- GIVEN RECORDS -

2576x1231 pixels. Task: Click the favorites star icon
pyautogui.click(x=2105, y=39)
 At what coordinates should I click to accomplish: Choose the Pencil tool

* * *

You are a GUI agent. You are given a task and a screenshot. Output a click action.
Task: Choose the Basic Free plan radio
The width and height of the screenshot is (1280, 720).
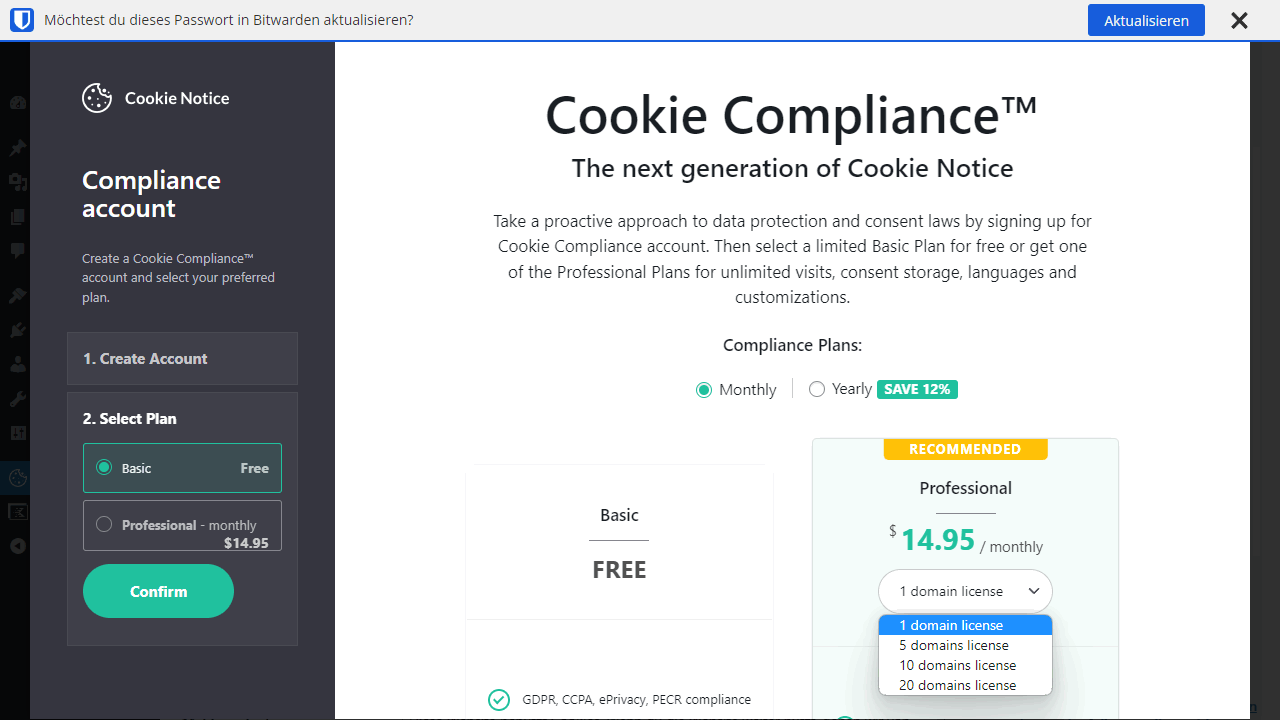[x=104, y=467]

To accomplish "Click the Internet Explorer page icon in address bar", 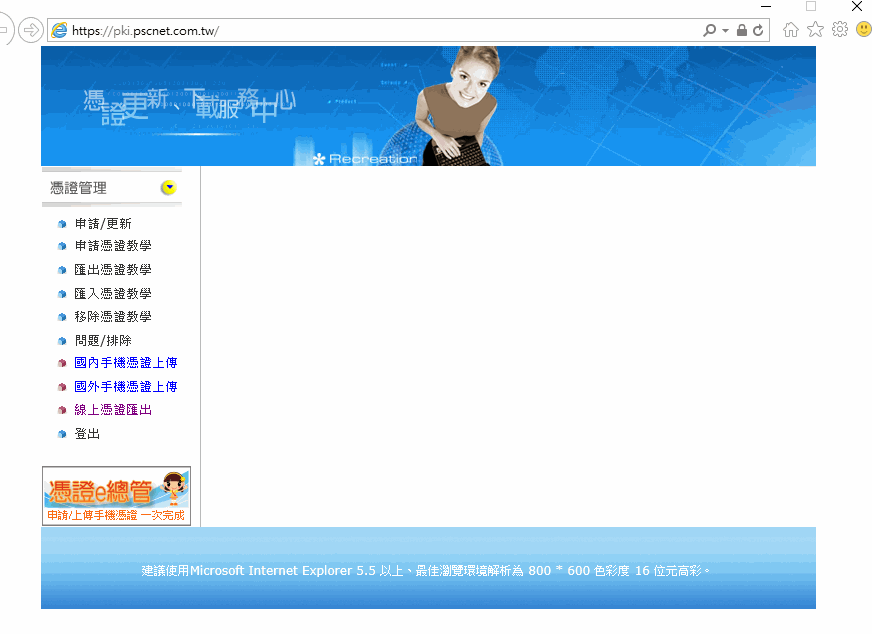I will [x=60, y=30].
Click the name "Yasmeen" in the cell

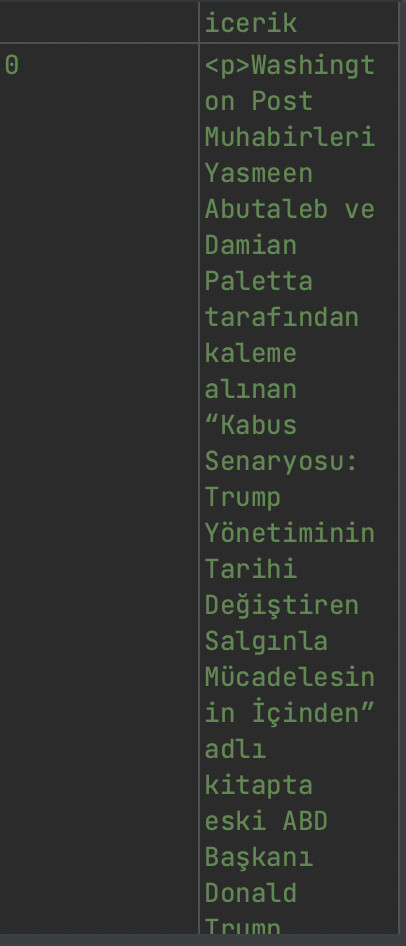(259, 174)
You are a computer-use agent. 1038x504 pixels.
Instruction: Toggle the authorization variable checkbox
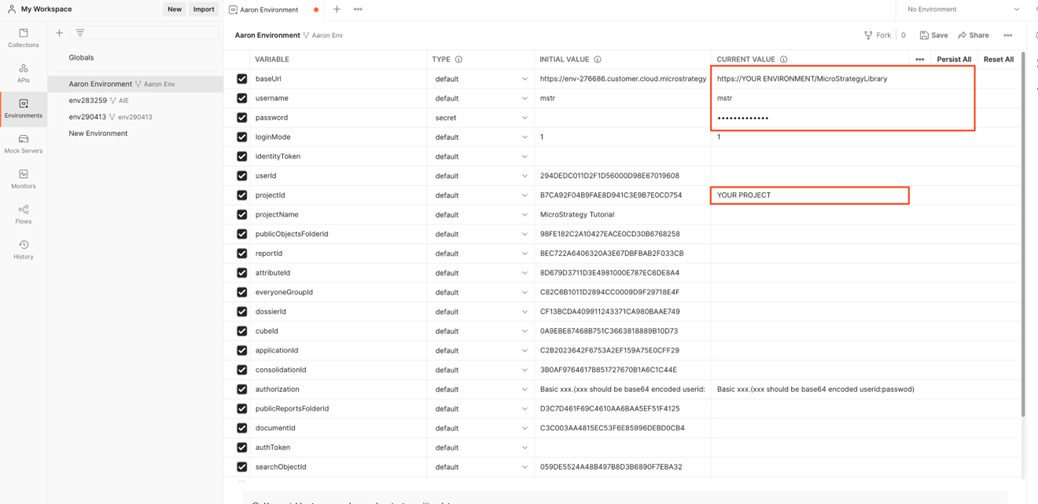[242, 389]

- TASK DETAILS -
Could you reproduce exactly the lines of the entries above, from the one with "2576x1231 pixels. Task: Click" through the one with "At what coordinates", and nothing else?

- SOLUTION TO THIS TASK -
2576x1231 pixels. Task: Click the favorites star icon
pyautogui.click(x=2105, y=39)
 At what coordinates should I click to accomplish: Choose the Pencil tool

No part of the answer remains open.